I confess, I’m not too sure what’s going on here:
Theresa May is due at a summit in Brussels, hours after Conservative rebels in the Commons defeated the government in a key Brexit vote.
MPs backed an amendment giving them a legal guarantee of a vote on the final Brexit deal struck with Brussels.
One rebel, Stephen Hammond, was sacked by the prime minister as a party vice chairman in the aftermath of the vote.
I think this might be the key passage:
It will not derail Brexit but MPs who voted against the government hope it will give them a bigger say in the final deal Theresa May strikes with Brussels.
The government had promised a “meaningful vote” for MPs on the final Brexit deal, but this defeat means that promise now has legal force and must happen before any UK-EU deal is implemented in the UK.
I don’t think this is necessarily a bad thing for Brexiteers.

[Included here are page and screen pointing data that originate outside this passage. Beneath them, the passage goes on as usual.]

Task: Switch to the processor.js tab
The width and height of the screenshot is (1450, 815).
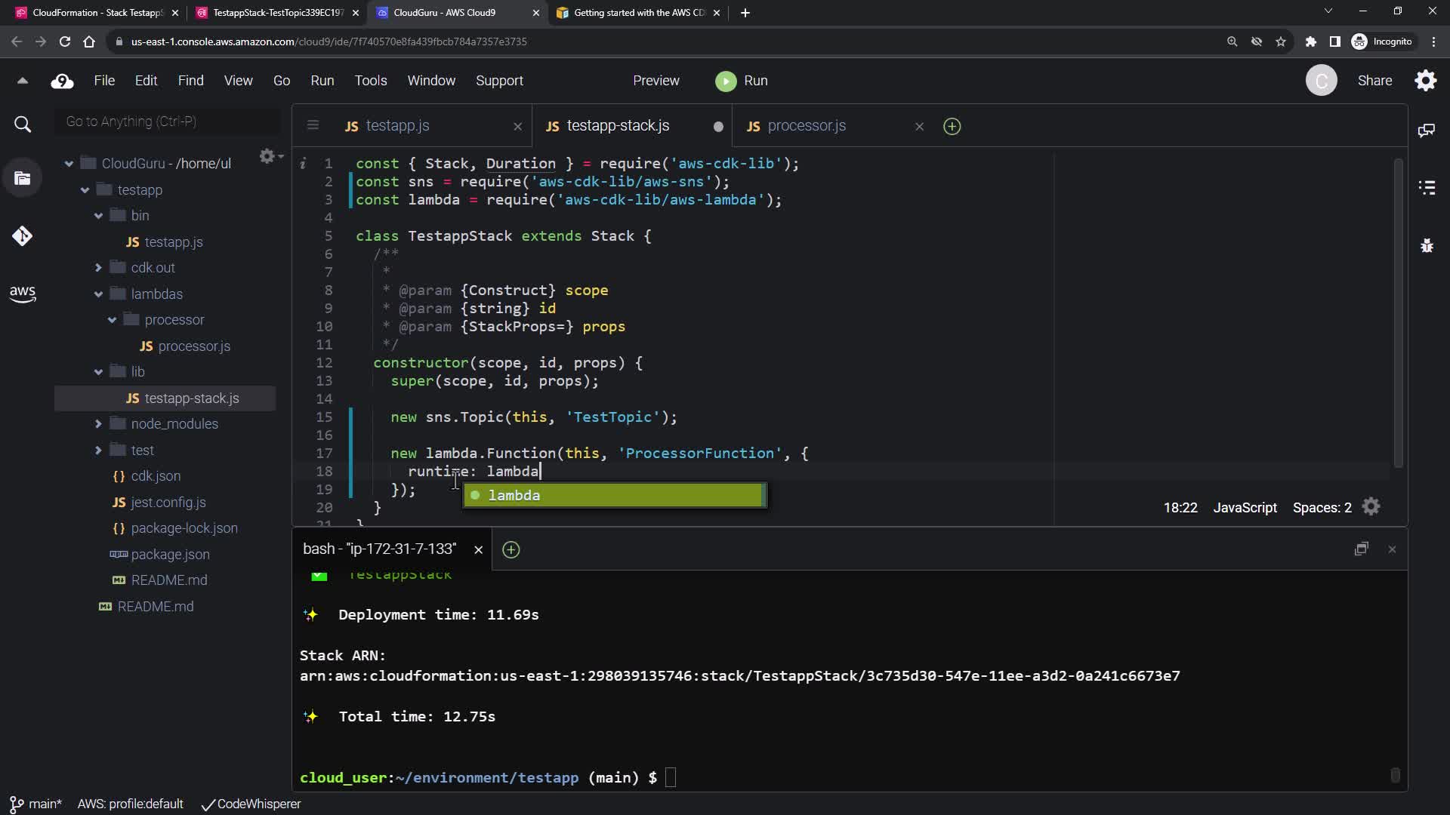Action: (806, 126)
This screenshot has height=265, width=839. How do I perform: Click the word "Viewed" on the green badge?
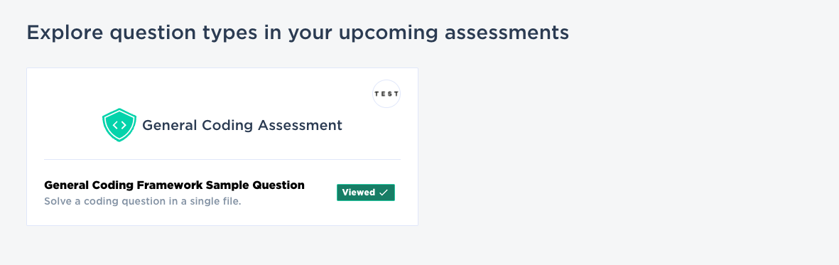[x=359, y=193]
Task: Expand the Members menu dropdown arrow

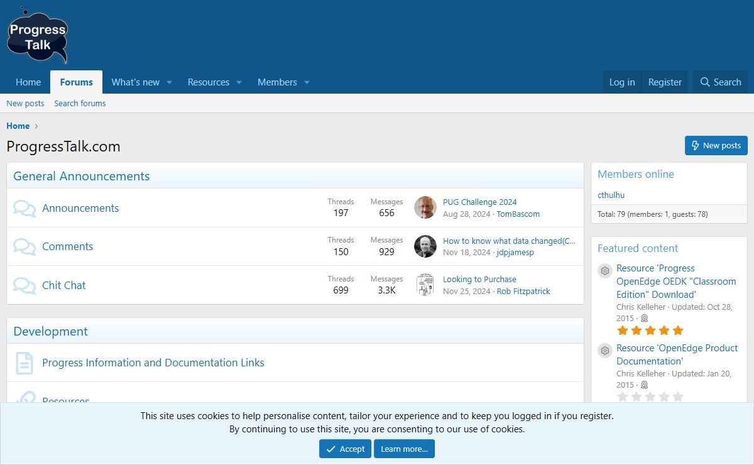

Firstly, I heard this EU Withdrawal Bill contained passages which effectively gave unlimited power to the government with no oversight. I don’t know whether the vote last night has removed those clauses, but I’m not going to be too upset that someone like May is getting a kicking from the back-benches over a bill with stuff like this in.
Secondly, a few months ago I wasn’t too happy at the prospect of parliament having an effective veto over the final agreement with the EU over Brexit. Back then I thought the most likely scenario is one whereby we get a reasonable deal which gets scuppered by a hardcore Remain parliament, but now I think it’s far more likely May & Co. will sign us up to the worst deal imaginable with concession after concession in return for almost nothing leaving us in the EU in all but name. If this is what the negotiation progress brings, and the EU continue to display their staggering arrogance towards the people of the UK, the make-up of parliament in 2-3 years time may well be firmly behind Leave and can subsequently reject it. In other words, I think the benefit of a Leave-leaning parliament being able to reject a terrible deal outweighs the risk that a Remain-leaning parliament will reject a reasonable deal.
How this will all play out, and what shape parliament will be in on the day the vote is taken, is anyone’s guess. But one thing is still abundantly clear: May needs to go, immediately.